What Will Be the Sharon Legacy?

(Graphic: EI)


As Israeli Arabs mark Land Day this week, Ariel Sharon’s government announced what everybody already knew since last summer. The Israeli government is going to expand the Ma’aleh Addumim settlement bloc in the West Bank by 3,500 housing units. With other development measures in place, it will effectively separate the West Bank and leave any open corridor under Israeli control as well as redraw the boundaries of Jerusalem. Other policies such as the construction of Israel’s West Bank Barrier will continue unabated.

Despite positive policy developments since the recent Palestinian elections and the death of Yasser Arafat, this recent announcement brought back the reality of the old days and the original playbook of the Israeli right: act unilaterally, expand the settlements, make a land grab and blame the Palestinians for everything.

As right wing factions in the Knesset sought to build support for a referendum on the Gaza withdrawal last week, Sharon and his coalition government backed by Labor soundly defeated the motion. There was Sharon again in his new persona as a man of the middle.

“We can’t expect to receive explicit American agreements to build freely in the settlements,” he told his Cabinet colleagues. “The Americans always expressed criticism about construction in the settlements, and they have done so now, too.”

As Sharon prepares to meet President Bush next month, his government is continuing to change the facts on the ground. Under the cover of the Gaza withdrawal, the plan for continued settlement expansion is moving ahead.

Sharon plans to proceed with expansion while the Bush Administration will not go beyond a few public statements expressing concerns with the policy. The Roadmap to Peace, in this environment, has no standing in the Middle East as a legitimate vehicle for peace or a final agreement. As it stands now, it is a public relations exercise designed to fill a diplomatic vacuum.

Despite UN resolutions, pronouncements made during the Roadmap to Peace process and other public statements, the plan to redraw Jerusalem and build into the West Bank has had no serious opposition. Sharon’s unilateralism has won the day while he has been showered with the praise of a moderate.
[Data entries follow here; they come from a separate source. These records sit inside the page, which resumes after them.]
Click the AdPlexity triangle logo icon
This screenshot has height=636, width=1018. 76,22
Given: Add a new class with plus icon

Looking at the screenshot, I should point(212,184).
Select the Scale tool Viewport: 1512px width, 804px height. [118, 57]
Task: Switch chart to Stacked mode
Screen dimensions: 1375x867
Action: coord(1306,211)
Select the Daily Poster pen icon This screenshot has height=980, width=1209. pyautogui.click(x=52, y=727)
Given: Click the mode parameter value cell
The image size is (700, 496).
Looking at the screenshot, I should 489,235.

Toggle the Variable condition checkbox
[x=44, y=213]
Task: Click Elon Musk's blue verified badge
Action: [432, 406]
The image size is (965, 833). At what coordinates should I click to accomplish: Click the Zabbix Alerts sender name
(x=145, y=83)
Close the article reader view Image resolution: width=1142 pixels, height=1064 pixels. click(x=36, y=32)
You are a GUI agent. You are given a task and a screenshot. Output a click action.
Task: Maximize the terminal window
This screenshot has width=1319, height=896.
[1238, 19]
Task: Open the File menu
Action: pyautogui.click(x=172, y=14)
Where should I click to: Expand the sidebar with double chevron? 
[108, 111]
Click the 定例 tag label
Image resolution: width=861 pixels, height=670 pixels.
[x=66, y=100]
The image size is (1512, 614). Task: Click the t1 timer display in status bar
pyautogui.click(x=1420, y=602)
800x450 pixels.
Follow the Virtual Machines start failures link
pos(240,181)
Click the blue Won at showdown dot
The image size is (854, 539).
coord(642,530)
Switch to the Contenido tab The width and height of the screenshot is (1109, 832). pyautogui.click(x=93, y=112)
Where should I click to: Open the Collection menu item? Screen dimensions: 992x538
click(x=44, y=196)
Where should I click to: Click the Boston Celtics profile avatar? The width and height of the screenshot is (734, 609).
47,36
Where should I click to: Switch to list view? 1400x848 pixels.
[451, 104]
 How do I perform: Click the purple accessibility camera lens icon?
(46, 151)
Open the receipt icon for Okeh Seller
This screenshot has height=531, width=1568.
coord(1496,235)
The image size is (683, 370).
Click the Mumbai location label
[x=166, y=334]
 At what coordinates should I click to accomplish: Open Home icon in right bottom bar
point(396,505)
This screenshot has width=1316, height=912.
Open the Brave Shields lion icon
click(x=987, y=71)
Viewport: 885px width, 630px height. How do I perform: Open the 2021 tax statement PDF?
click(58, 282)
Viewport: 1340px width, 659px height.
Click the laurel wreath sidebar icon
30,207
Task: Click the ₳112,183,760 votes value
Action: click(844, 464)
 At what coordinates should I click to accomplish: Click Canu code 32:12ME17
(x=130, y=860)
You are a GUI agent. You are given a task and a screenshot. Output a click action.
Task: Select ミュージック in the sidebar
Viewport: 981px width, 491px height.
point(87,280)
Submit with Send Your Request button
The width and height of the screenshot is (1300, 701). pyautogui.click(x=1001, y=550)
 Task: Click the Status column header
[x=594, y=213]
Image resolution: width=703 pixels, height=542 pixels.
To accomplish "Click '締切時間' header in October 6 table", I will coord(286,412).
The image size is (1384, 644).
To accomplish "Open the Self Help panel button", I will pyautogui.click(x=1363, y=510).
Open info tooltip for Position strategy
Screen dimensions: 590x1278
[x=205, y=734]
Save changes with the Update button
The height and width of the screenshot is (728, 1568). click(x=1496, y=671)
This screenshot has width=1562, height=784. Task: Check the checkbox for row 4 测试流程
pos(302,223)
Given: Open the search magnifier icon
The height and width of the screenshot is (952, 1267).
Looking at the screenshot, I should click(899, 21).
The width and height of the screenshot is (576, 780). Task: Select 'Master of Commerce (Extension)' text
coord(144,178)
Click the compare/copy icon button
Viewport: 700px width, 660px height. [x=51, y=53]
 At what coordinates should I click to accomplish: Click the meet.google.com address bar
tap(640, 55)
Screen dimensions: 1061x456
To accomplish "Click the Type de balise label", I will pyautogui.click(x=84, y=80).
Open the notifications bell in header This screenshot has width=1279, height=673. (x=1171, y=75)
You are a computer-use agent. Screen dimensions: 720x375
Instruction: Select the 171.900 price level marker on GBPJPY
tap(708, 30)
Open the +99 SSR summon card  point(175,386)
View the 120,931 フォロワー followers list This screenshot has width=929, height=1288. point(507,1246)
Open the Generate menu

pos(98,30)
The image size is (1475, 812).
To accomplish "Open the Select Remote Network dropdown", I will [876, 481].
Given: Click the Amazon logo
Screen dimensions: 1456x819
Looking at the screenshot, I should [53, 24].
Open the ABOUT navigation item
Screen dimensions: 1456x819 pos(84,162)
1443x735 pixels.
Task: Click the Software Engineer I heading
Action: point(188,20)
Many Israeli commentators such as Gideon Levy, Amira Hass and Tanya Reinhart have asked the question, “Is the left dead in Israel?” As the settlers protesting the Gaza withdrawal bring 100,000 to Jerusalem, the groups opposing settlement expansion have yet to build a public consensus or win over the street.

In this failure of leadership on the Israeli left, a movement which has barely lifted a finger since the Camp David Accords, has been the further negation and marginalization of even the most basic Palestinian demands, backed by international law, UN resolutions and the International Court of Justice.

The narrative has rarely shifted. “There can be no peace until the Palestinians deal with their own terrorists.” Incitement still exists on both sides of the border, but one is still the aggressor and the other, the occupied. Today, on the Israeli side just as with the Bush Administration, unilateralism is rewarded as an example of true leadership.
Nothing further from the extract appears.